6. Qui plus est. Plus grande est l'amitié, plus elle est ferme et durable. Or, entre l'époux et l'épouse, semble exister l'amitié la plus élevée (maxima amicitiae). Ils sont unis, en effet, non seulement dans (in) l'acte d'union charnelle, qui même parmi les animaux établit une certaine douce société, mais plus encore pour (ad) la communauté de la vie de la maisonnée (domesticae) toute entière. C'est en signe de cela que l'homme quitte même son père et sa mère à cause de son épouse, comme il est dit en Genèse, 2. Il convient donc que le mariage soit indissoluble.

(CG.III.123.6)

Amplius. Amicitia, quanto maior, tanto est firmior et diuturnior. Inter virum autem et uxorem maxima amicitia esse videtur: adunantur enim non solum in actu carnalis copulae, quae etiam inter bestias quandam suavem societatem facit, sed etiam ad totius domesticae conversationis consortium; unde, in signum huius, homo propter uxorem etiam patrem et matrem dimittit, ut dicitur Gen. 2:24. Conveniens igitur est quod matrimonium sit omnino indissolubile.  

 

 


   Très intéressant passage où saint Thomas pense pouvoir tirer de son observation (videtur : il semble que) que le mariage recèle la forme la plus élevée de l'amitié humaine. Et pour cela il souligne deux dimensions toutes les deux liées à notre conditionnement physique : l'union des corps et le partage entier des biens et des activités concrètes (communauté de vie). Or, puisque c'est l'élément de l'amour spirituel qui fait la véritable amitié, toutes ces dimensions sont donc assumées par un amour spirituel.
   Mais Thomas est viscéralement attaché à son choix de vie religieuse. C'est donc intéressant de voir en creux ce à quoi il renonce.

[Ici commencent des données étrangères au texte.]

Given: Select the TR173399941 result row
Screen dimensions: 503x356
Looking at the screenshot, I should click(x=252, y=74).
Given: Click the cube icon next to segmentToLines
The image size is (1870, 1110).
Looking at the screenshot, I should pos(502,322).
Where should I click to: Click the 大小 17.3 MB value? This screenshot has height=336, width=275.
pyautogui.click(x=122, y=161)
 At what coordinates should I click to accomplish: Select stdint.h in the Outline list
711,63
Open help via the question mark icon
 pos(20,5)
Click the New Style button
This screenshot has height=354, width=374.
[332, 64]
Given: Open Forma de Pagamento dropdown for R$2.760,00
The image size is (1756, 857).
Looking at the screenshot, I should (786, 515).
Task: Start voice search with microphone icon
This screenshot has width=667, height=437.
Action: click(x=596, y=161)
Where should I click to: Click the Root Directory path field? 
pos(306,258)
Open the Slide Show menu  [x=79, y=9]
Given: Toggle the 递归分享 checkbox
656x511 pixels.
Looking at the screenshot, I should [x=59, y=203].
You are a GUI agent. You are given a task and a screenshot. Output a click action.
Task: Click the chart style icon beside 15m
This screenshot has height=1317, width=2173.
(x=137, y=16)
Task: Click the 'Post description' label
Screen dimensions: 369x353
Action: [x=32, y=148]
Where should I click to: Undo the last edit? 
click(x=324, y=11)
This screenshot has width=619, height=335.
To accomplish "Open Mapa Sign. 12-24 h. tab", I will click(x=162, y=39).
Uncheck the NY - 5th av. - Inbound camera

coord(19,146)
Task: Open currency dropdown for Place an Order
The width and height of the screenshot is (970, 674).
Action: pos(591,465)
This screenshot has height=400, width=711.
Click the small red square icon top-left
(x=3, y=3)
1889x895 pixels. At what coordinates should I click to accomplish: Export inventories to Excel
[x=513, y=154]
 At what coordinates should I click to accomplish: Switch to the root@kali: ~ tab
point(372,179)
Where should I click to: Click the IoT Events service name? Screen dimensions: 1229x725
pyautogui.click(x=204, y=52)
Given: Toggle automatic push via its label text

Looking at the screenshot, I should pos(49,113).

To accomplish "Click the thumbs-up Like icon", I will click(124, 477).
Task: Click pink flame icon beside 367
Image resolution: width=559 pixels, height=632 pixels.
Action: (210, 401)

Quand il écarte le mariage pourtant hautement légitime selon la nature, il offre non seulement la dimension de l'union affective et sensible mais plus encore la possibilité d'expérimenter un amour spirituel qui imbibe toutes les dimensions concrètes de la vie. En homme du Moyen-Âge, c'est toujours le sacrifice de la dimension de l'union physique qu'il soulignera toujours (il est très impressionné par ce que raconte saint Augustin à ce sujet : l'amour sensible est tellement puissant qu'il diminue vraiment trop l'exercice de la partie propre de l'homme : sa raison) ; mais, en creux, c'est ici d'un sacrifice encore supérieur dont il parle : la maxima amicitia. C'est beau de voir saint Thomas reconnaître le privilège de cette amitié. C'est beau de voir le trésor qu'il a offert réellement et celui que les époux chrétiens, eux, offrent intentionnellement ("Si quelqu’un vient à moi et ne hait (misei) pas (...) sa femme, ses enfants (...) et même sa propre vie, il ne peut être mon disciple." Lc 14).

Voir II-II, q. 23, a. 1 : La charité et-elle une amitié ?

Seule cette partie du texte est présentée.